Exercise: Can you reproduce the data beneath, keeping every line exact?

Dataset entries
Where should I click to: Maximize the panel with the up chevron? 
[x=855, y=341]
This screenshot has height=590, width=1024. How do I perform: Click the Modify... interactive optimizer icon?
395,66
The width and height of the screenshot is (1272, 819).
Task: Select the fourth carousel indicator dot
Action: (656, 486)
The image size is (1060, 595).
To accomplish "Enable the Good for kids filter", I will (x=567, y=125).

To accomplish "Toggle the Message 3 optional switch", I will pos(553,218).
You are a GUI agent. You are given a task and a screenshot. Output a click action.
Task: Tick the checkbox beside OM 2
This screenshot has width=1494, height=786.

Task result:
Where should I click to: Maximize the panel with the up chevron? 
[x=855, y=341]
This screenshot has height=590, width=1024. How do I perform: Click the Modify... interactive optimizer icon?
395,66
The width and height of the screenshot is (1272, 819).
Task: Select the fourth carousel indicator dot
Action: (656, 486)
The image size is (1060, 595).
To accomplish "Enable the Good for kids filter", I will (x=567, y=125).

To accomplish "Toggle the Message 3 optional switch", I will pos(553,218).
You are a GUI agent. You are given a task and a screenshot. Output a click action.
Task: Tick the checkbox beside OM 2
This screenshot has width=1494, height=786.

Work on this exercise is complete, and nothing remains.